LGBT est un sigle qui désigne les lesbiennes, gays, bisexuels et transgenres. Utilisé depuis les années 90, il remplace le terme gay qui représentait toute la communauté LGBT.

Le sigle a vite été adopté par la majorité des médias aux États-Unis et dans les pays anglo-saxons avant de s’étendre à d’autres pays qui utilisent les mêmes initiales pour désigner cette communauté comme l’Argentine, la France ou la Turquie.

Le but de cette identification est de souligner la diversité des cultures basées sur l’identité sexuelle et l’identité de genre. LGBT fait également référence à tous ceux qui ne sont ni hétérosexuels, ni cisgenre. Il ne se limite donc pas aux seuls lesbiennes, gays, bisexuels et transgenres.

Pour reconnaître cette inclusion, une variante populaire ajoute la lettre Q pour ceux qui s’identifient comme queer ou qui remettent en question leur identité sexuelle. Ainsi, le sigle LGBTQ a été enregistré depuis 1996. Par ailleurs, ceux qui souhaitent inclure les intersexuées dans les groupes LGBT ont suggéré l’ajout de l’initial I pour donner le sigle LGBTI utilisé d’ailleurs dans toutes les parties du « Guide de l’activiste » du mouvement Yogyakarta Principles in Action. Certaines personnes combinent ces acronymes pour donner le terme LGBTIQ.

 

Pour la petite histoire

Avant la révolution sexuelle des années 1960, il n’y avait pas de vocabulaire commun pour désigner la non-hétérosexualité. Le terme le plus proche était  le « troisième genre » et son utilisation remonte aux années 1860. Seulement, il n’a jamais gagné une large acceptation aux États-Unis. Le premier terme largement utilisé a été « homosexuel » mais il avait à l’origine une connotation péjorative. Ainsi, il a été remplacé par « homophile » dans les années 50 et 60. C’est dans les années 70 qu’on a commencé à utiliser le terme « gay » qui a été adopté d’abord par la communauté homosexuelle. Lars Ullerstam a lancé l’utilisation du terme « minorité sexuelle » dans les années 60, en analogie au terme « minorité ethnique » pour les désigner les non-blancs.

Au fil du temps, comme les lesbiennes se sont forgé une identité plus publique, l’expression « gay et lesbienne » est devenue plus commune. La première organisation lesbienne aux Etats-Unis, les Daughters of Bilitis, s’est éclatée en 1970 en raison des différents entre les membres sur la direction que l’organisation devait suivre : se concentrer sur les questions féministes ou les droits des homosexuels.

Comme l’égalité était une priorité pour les féministes lesbiennes, la disparité des rôles entre les hommes et les femmes dans une société est considérée patriarcale. Les féministes lesbiennes ont évité le jeu de rôle de genre qui avait été omniprésent dans les bars, ainsi que le chauvinisme perçu des gays.

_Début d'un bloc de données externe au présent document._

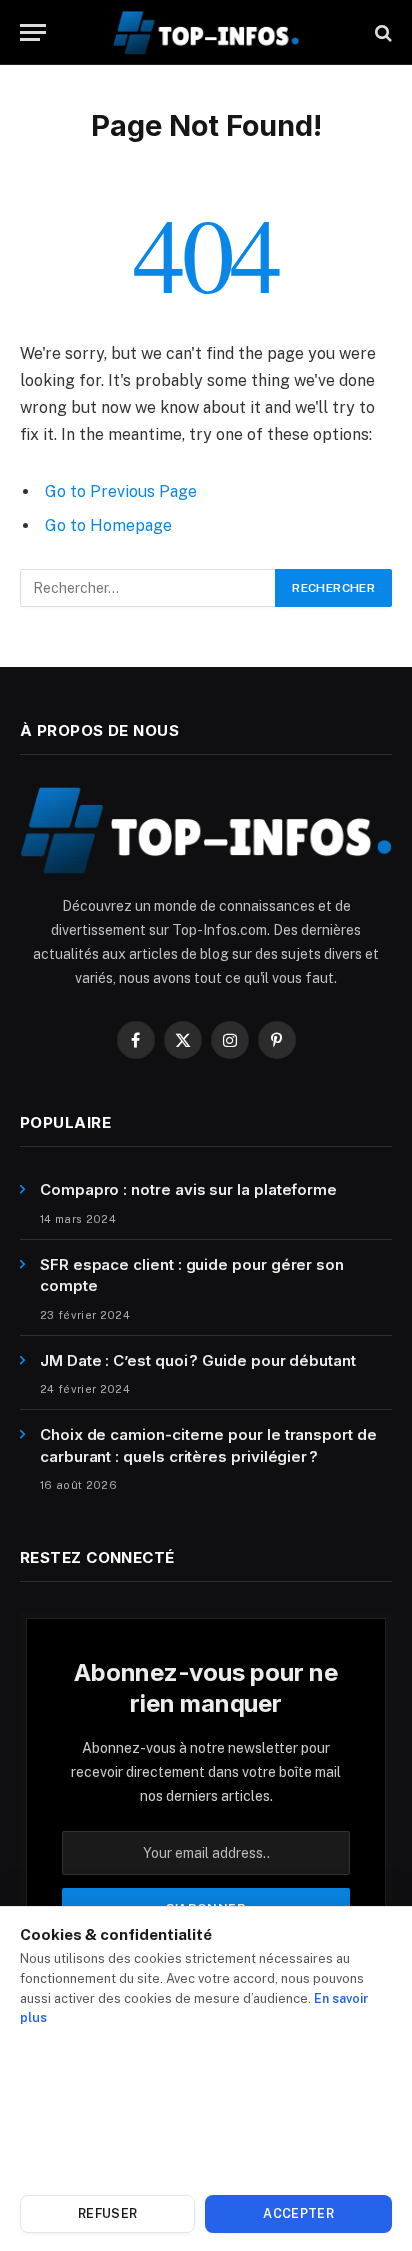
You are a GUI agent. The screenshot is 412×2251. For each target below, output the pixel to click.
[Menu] (33, 32)
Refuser (108, 2213)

En conséquence, beaucoup de féministes lesbiennes ont refusé de travailler avec des gays, ou  d’adhérer à leurs causes. Les lesbiennes qui ont tenu un point de vue plus essentialiste s’estiment être nées homosexuelles et utilisent le terme « lesbienne » pour définir l’attraction sexuelle. Elles considèrent alors la démarche des séparatistes comme préjudiciable à la cause des droits des homosexuels. Les bisexuelles et les transgenres ont également demandé à être reconnus en tant que catégories légitimes au sein d’une communauté minoritaire plus grande.

Après l’exaltation du changement suite aux émeutes de Stonewall à New York, vers la fin des années 70 et au début des années 80, certains gays et lesbiennes sont devenus moins enclins à accepter les bisexuelles ou transgenres. Les critiques affirment que les transgenres agissent sur les stéréotypes tandis que les bisexuels étaient tout simplement des gays ou des lesbiennes qui avaient peur de sortir du placard et d’être honnêtes au sujet de leur identité. Chaque communauté a lutté pour développer sa propre identité, quitte à exclure les autres sous-groupes. Ce conflit est toujours d’actualité. 

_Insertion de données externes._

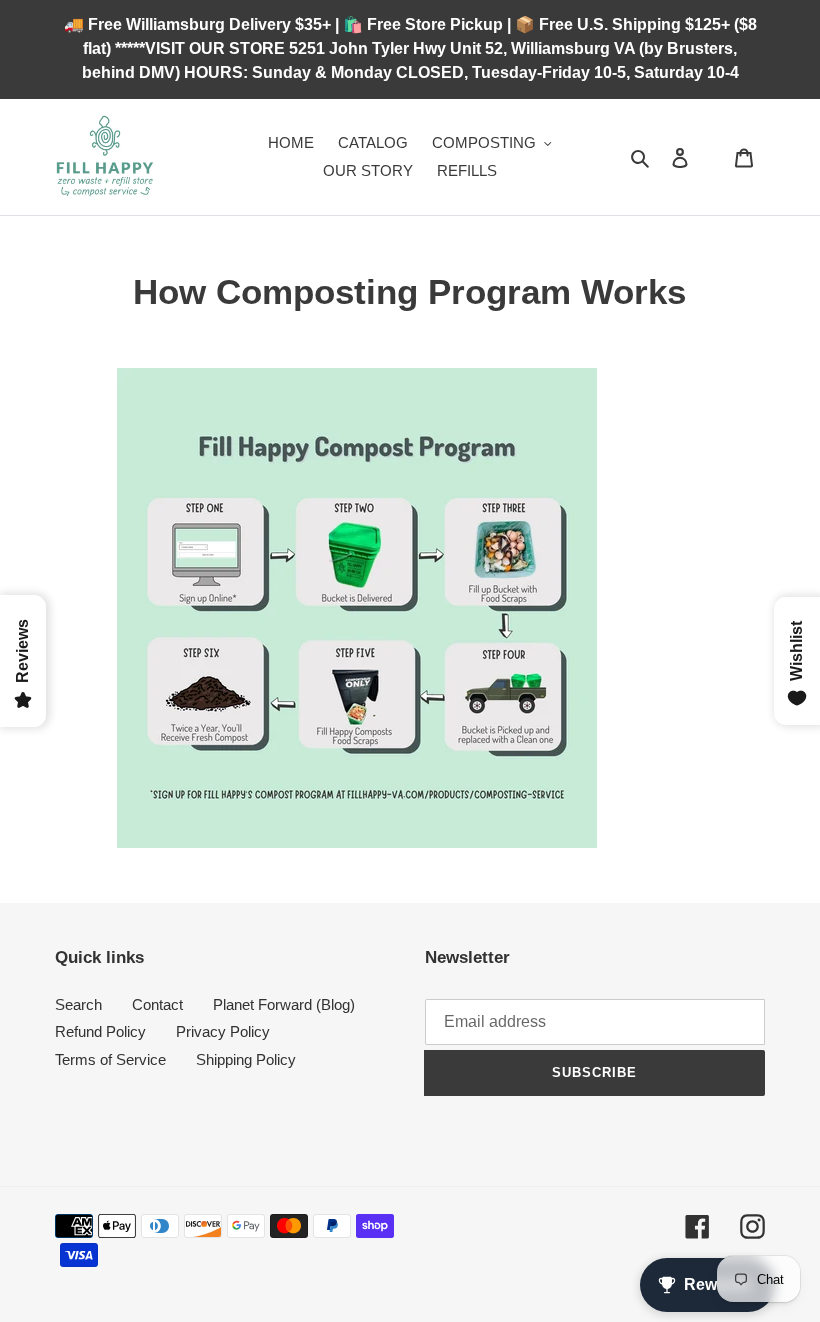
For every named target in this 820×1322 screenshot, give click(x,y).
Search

Depuis 1988, les militants ont commencé à utiliser le sigle LGBT aux États-Unis. Ainsi, au sein du mouvement des gays, des lesbiennes, des bisexuels et des transgenres, les personnes ont commencé à gagner le même respect. La communauté LGBT a vu de nombreuses controverses en ce qui concerne l’acceptation universelle des différents sous-groupes. En effet, les bisexuelles et transgenres en particulier, ont parfois été marginalisées par la communauté LGBT plus grande. Quoi qu’il en soit, la communauté en général a été un symbole positif de l’inclusion sur le long terme. Progressivement, le sigle LGBT a fini par comprendre les personnes qui n’ont pas été spécifiquement identifiées dans les quatre lettres. Au fil du temps, l’utilisation du terme LGBT a aidé des individus marginalisés à être mieux acceptés dans la communauté. En 2009, l’actrice transgenre Candis Cayne a décrit la communauté de « dernière grande minorité » en notant que ses membres peuvent toujours être ouvertement harcelés.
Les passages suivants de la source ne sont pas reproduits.